Data to use —
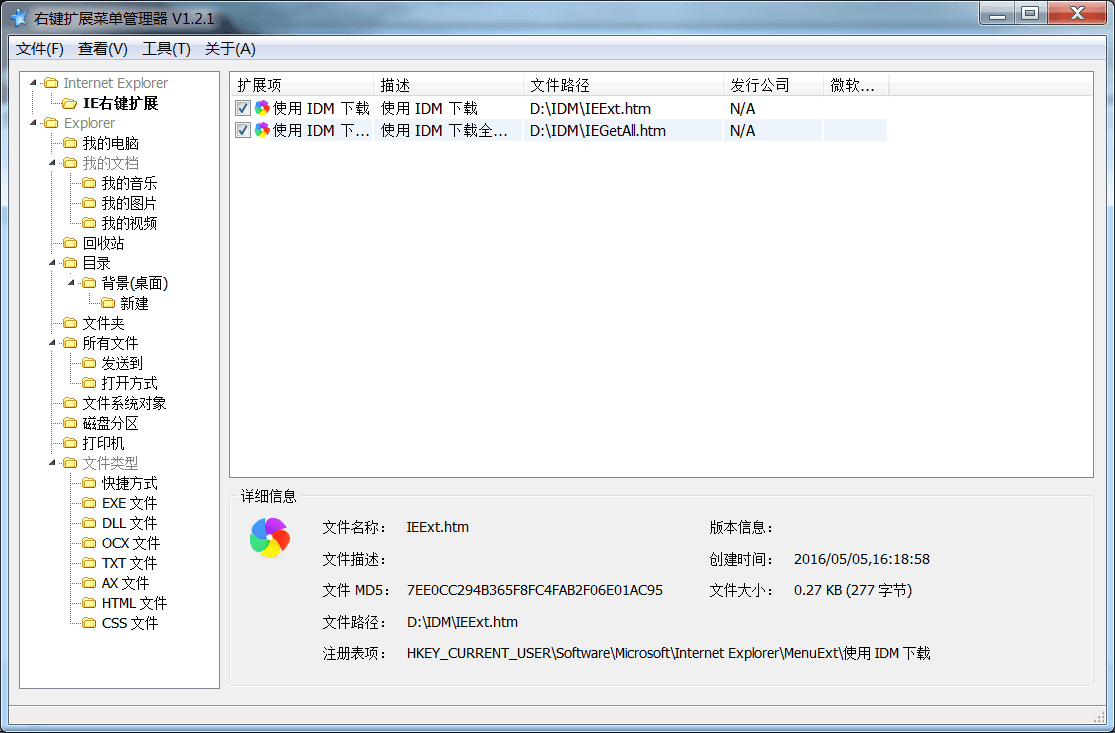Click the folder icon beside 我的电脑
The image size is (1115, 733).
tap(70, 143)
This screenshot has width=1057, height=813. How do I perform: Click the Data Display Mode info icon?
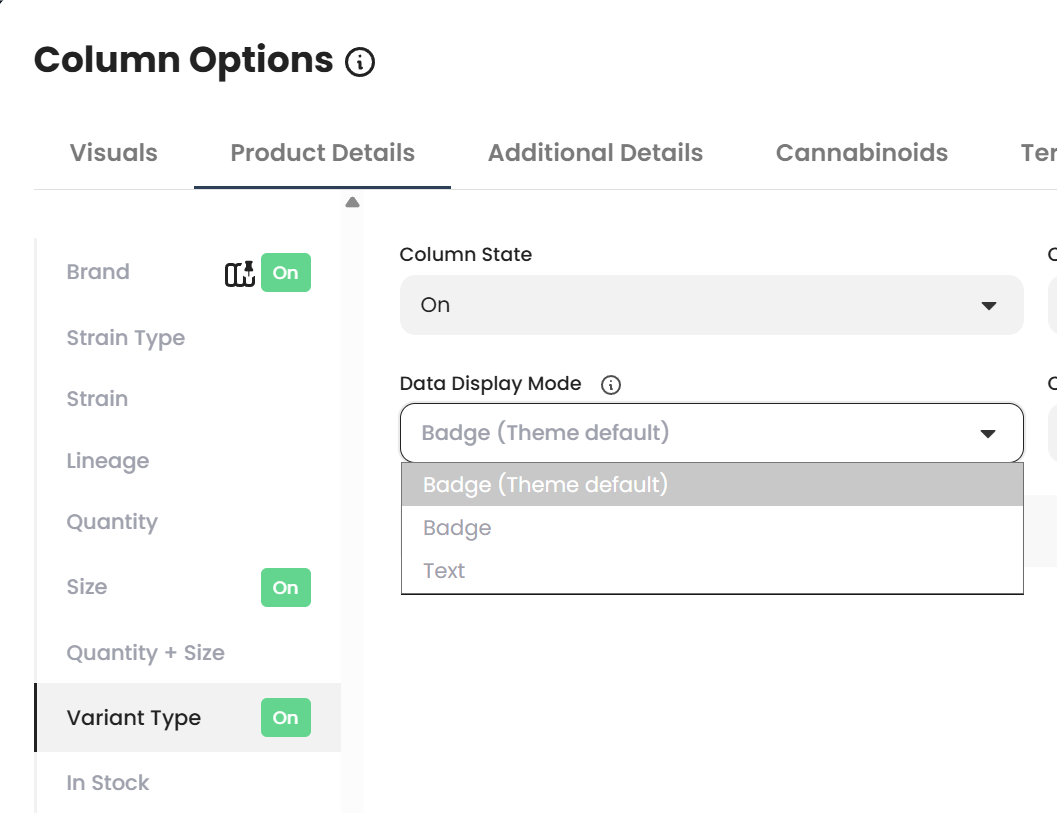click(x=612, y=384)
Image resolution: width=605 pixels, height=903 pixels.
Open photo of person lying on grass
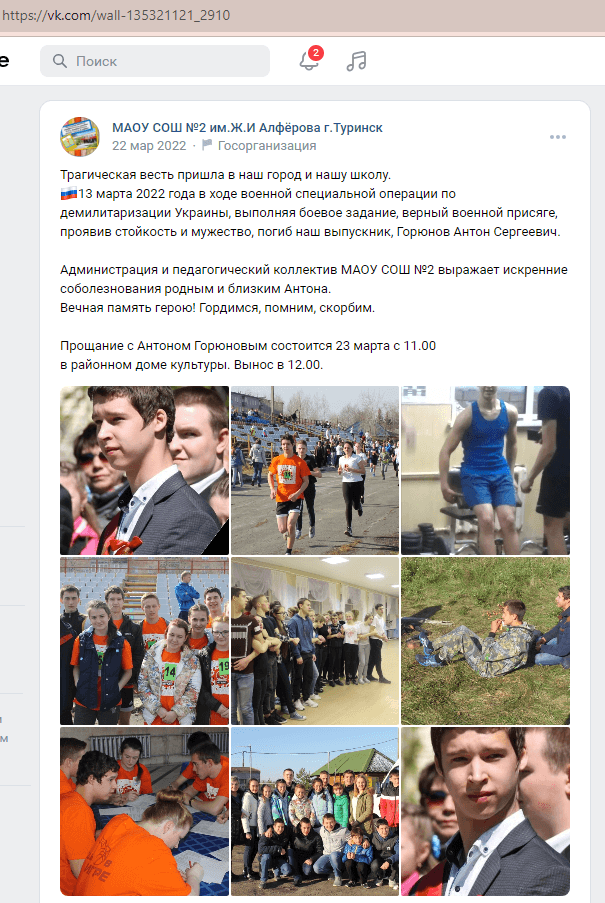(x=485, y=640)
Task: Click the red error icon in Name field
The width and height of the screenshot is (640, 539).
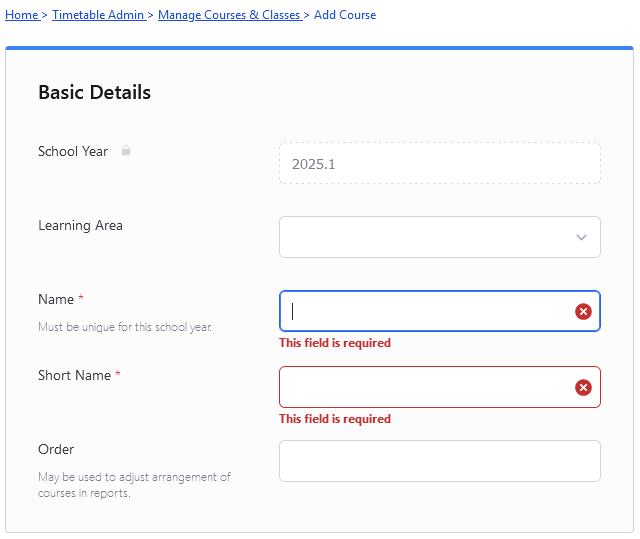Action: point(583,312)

Work item — The output must match, line for line, the span from the line containing "Image resolution: width=605" through the end of the data, with the pictures removed.

Answer section —
Image resolution: width=605 pixels, height=903 pixels.
Open photo of person lying on grass
(x=485, y=640)
Task: Click the red error icon in Name field
The width and height of the screenshot is (640, 539).
Action: point(583,312)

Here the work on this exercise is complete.